A autora, mostrou o quanto a imaginação é importante em um mundo que sempre foi tão sério e cheio de regras; Maud ao criar suas histórias sempre retornou ao tema da necessidade de expressar pensamentos, aliás não importando quem sejam, homens ou mulheres.

 

“Fico tão feliz por você ter expressado esse pensamento, Priscilla, ao invés de ter apenas pensado e guardado para você!
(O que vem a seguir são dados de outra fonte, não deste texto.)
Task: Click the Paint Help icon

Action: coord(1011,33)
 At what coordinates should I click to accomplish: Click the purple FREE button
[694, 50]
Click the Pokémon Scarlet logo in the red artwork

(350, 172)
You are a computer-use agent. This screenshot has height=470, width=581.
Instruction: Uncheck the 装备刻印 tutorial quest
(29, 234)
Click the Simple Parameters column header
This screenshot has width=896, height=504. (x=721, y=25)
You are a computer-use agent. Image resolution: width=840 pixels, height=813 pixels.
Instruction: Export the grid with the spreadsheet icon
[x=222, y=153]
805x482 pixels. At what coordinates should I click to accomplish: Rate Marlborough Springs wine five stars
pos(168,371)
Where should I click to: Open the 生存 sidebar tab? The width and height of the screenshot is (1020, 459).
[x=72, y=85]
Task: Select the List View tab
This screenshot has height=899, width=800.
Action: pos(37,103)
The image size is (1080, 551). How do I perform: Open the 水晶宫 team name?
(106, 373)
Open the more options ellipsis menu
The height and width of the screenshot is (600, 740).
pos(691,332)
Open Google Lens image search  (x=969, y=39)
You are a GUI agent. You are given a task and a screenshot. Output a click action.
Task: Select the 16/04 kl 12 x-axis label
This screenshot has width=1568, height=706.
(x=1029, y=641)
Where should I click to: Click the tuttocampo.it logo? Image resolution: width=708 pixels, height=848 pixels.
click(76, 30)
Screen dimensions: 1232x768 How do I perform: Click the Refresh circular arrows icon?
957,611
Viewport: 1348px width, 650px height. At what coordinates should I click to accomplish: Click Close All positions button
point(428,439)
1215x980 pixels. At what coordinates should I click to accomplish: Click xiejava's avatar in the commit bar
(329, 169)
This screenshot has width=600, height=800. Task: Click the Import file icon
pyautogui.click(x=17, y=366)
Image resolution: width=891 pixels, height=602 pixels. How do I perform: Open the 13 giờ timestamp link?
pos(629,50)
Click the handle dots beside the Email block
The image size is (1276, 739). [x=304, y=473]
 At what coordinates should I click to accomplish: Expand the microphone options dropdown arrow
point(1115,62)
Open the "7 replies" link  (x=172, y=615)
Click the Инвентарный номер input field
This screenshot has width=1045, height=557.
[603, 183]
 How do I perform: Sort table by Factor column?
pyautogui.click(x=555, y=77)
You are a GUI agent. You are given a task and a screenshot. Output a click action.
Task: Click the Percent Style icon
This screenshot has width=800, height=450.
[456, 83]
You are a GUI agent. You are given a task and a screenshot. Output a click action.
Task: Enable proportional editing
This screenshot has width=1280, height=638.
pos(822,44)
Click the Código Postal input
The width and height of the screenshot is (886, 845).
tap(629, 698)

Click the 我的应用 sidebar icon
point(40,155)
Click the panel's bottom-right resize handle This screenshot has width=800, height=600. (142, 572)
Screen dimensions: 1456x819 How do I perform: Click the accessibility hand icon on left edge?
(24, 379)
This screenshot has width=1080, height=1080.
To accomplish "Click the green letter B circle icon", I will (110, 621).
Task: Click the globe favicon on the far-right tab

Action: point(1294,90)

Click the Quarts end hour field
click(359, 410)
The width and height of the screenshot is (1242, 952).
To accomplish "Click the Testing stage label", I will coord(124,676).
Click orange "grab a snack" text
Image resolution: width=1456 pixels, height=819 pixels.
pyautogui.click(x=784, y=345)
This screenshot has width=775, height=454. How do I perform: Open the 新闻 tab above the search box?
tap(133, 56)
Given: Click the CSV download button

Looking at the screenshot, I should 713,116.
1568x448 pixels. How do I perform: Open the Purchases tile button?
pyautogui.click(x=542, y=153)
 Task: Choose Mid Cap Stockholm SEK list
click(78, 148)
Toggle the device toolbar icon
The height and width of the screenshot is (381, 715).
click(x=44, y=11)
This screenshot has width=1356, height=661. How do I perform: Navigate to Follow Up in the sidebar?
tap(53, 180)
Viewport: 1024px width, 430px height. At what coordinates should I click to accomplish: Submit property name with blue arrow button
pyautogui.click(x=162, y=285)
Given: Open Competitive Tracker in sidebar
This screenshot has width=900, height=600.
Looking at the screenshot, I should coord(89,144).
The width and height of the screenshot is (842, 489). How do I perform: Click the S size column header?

Este mundo seria um lugar tão mais interessante… Ainda que seja muito interessante de qualquer modo… Se as pessoas expressassem seus verdadeiros pensamentos.” (Anne de Avonlea, pg 115)

 

Ao criar sua heroína, a escritora apresenta a aceitação e os preconceitos envolvendo a jovem órfã e ruiva em uma sociedade onde ser uma dessas coisas era algo não muito comum, ou quase nada comum.

 

Anos se passaram e o olhar de Lucy ainda se encontra muito atual. Mesmo com as revoluções femininas, o aumento da tecnologia, o ser humano ainda é movido pela imaginação, aliás, ele precisa disso para poder ver a vida de uma forma diferente. Talvez Maud estivesse à frente de sua época quando escreveu sobre uma garota teimosa e sonhadora em um tempo onde meninas deveriam ser caseiras e polidas. Mas, é certo se dizer que o olhar dela sobre a sociedade muito se parece com o olhar feminino atual, é claro que em alguns pontos muita coisa mudou, a popularização do voto feminino, o crescimento de mentes intelectuais femininas e um mundo mais aberto a discussões e pontos de vista. 

 

Então, pode-se arriscar a dizer que mesmo em um mundo tão avançado a sociedade ideal, pensada por Lucy, ainda está longe de existir. Mas, do ponto de vista feminino as coisas evoluíram, e o olhar da mulher de hoje é cheio de idealizações, liberdade de pensamento e conquistas que antes eram retraídas por uma sociedade que não compreendia o papel da mulher e sua importância dentro e fora de uma casa. 

 

Maud faleceu em 24 de abril de 1942 em Toronto (Canadá), mas, deixou sua marca e sua visão de que a vida pode e deve ser mais apreciada, mais idealizada. Deixou seu olhar de que uma garota pode quebrar estigmas, não importando a época ou físico dela.